Twist and turn through a warren of rooms inside his shop, go through a door with a keypad lock, and you will come to a closet-like space that contains twin steel vaults, standing head-high. The walls around them are reinforced with steel.
Overhead, more than 50 cameras scan his offices and hallways and keep watch outside the building as well. An armed guard stands at the door to the sales floor.
On a typical day, $15,000 can change hands in his dispensary, where a steady stream of customers pick from shelves stocked with 700 products, from fragrant buds and perfectly rolled joints to cannabis-infused lip balm and potent concentrates known as “shatter” that look like thin sheets of amber glass.
For Kiloh, the cash is a daily hassle. It needs to be counted repeatedly to safeguard against loss. State and local taxes must be set aside and stored, sometimes for a month or more. When vendors show up, they get paid in cash, too.
“When now everyone makes payments through their cellphone, it’s tough to see that I’m left to the archaic version of counting money,” he said.
With all the cash on hand — he grossed $4 million last year — crime is a gnawing fear. His dispensary on a bustling commercial strip has been robbed twice — once by thieves breaking in through the roof.
The Los Angeles Police Department did not immediately respond to a request for statistics on crimes against marijuana dispensaries, and many cases are believed to go unreported anyway, since many businesses are loath to go to the police.
Last year, though, a dispensary owner shot and wounded two armed men during a holdup in the Los Angeles suburbs. And a security guard at a dispensary was killed in an attempted robbery in Aurora, Colorado, another one of the nine states to legalize recreational pot.
To keep criminals guessing, Kiloh avoids arriving at the same time each day and staggers the times he leaves. He goes in and out different doors. He keeps an eye on cars parked around his shop.
Once a month, Kiloh telephones to make arrangements to drop off his tax payment at the city Finance Department, which gets 6 percent of his gross revenue. They want to know he’s coming — it’s dangerous for them, too. The agency has seen bags of cash from pot businesses as large as $300,000 come through the door.
His journey to the tax office starts at a windowless back room at his shop, where stacks of $20 bills flip through the counting machine at his desk with the whir-slap-whir-slap of a weed-whacker.
He and his staff then wrap the bills into neat $2,000 bundles and wedge them into a long cardboard box, which is then covered in plain paper and stuffed into a shoulder bag that goes into the trunk.
From the moment he pulls out of his parking lot, he is watching, assessing.
“I find myself looking in my rear-view mirror hundreds of more times than I usually would in just normal traffic, making sure that I’m not being followed,” Kiloh said.
“That’s what a lot of this industry has been about: Just stay under the radar, and that’s your best defense. That’s your best kind of safety.”

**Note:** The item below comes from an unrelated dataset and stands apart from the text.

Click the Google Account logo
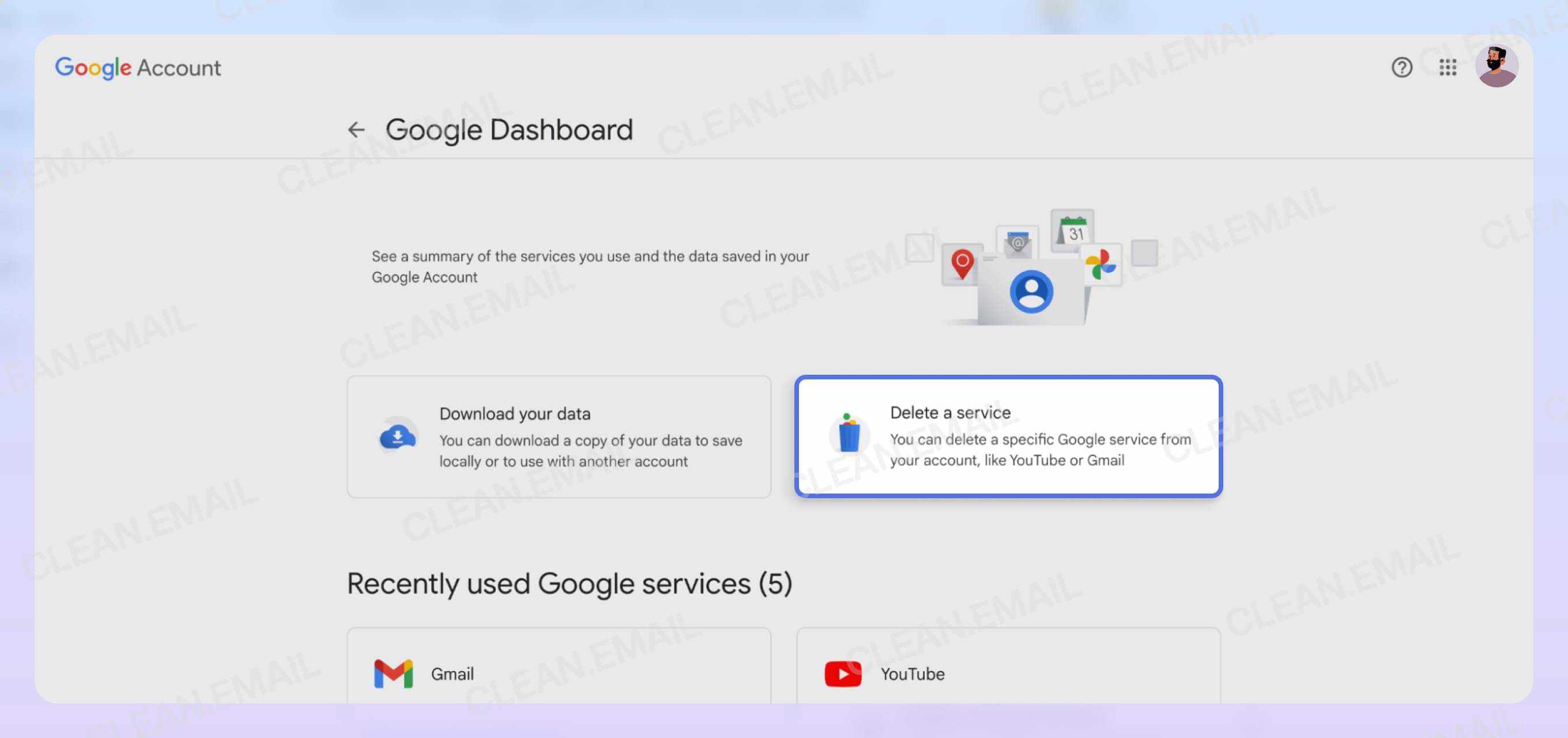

It was on Kiloh’s drive to City Hall in late June that he noticed the ominous-looking Chevy. He watched it intently, taking note of the man behind the wheel — glasses, mid-40s to 50s — as he leaned into the accelerator.

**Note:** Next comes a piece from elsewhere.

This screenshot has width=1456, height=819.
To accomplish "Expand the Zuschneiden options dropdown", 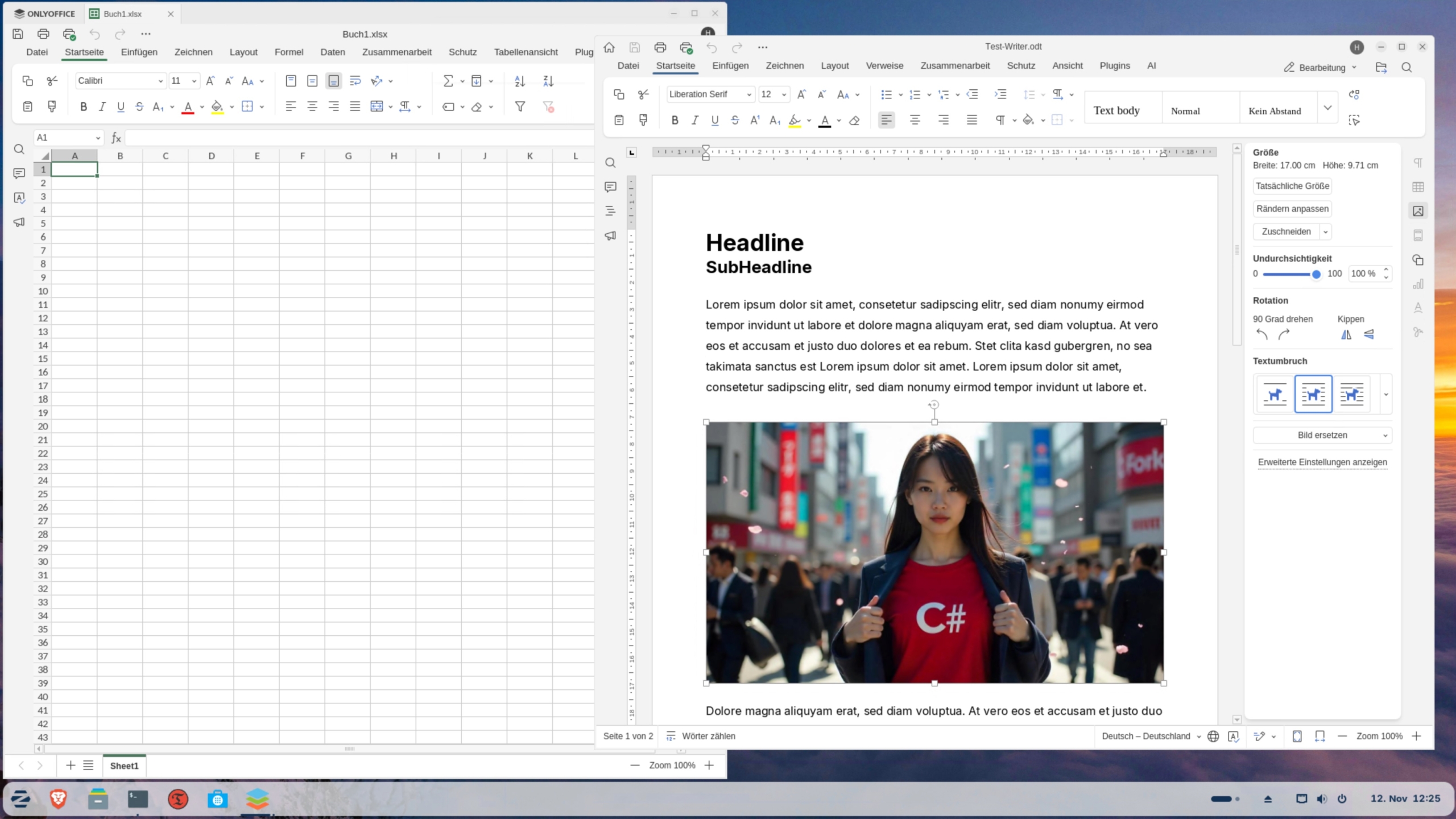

Eventually, the Chevy disappeared, but Kiloh wasn’t home free yet.
Exiting the freeway, he tried to enter a parking lot near City Hall but was turned away, forcing him farther down the block.
Once inside a garage, he looped around until he found a spot near a stairwell. Lifting his satchel from his trunk, he scurried toward the door.
“I try to not stay in confined places like an elevator, so I’d rather take the standard stairs, plus the standard stairs have video cameras,” he said.
The steps opened to a sun-soaked plaza teeming with people. With the cash over his shoulder, he made his way briskly toward City Hall, his head swiveling.
“It’s tough when people make eye contact with you,” he said. “There is always the fear of what do they know?”
Kiloh spotted a police officer walking across the plaza — an instant source of comfort.
Finally at the granite-faced tower, Kiloh darted up the steps and slipped behind a pair of glass-and-wood doors. He emerged about 20 minutes later, his tax bill paid, and drew in a slow, deep breath.
“You just feel the relief,” he said, “to know that I don’t have to look over my shoulder.”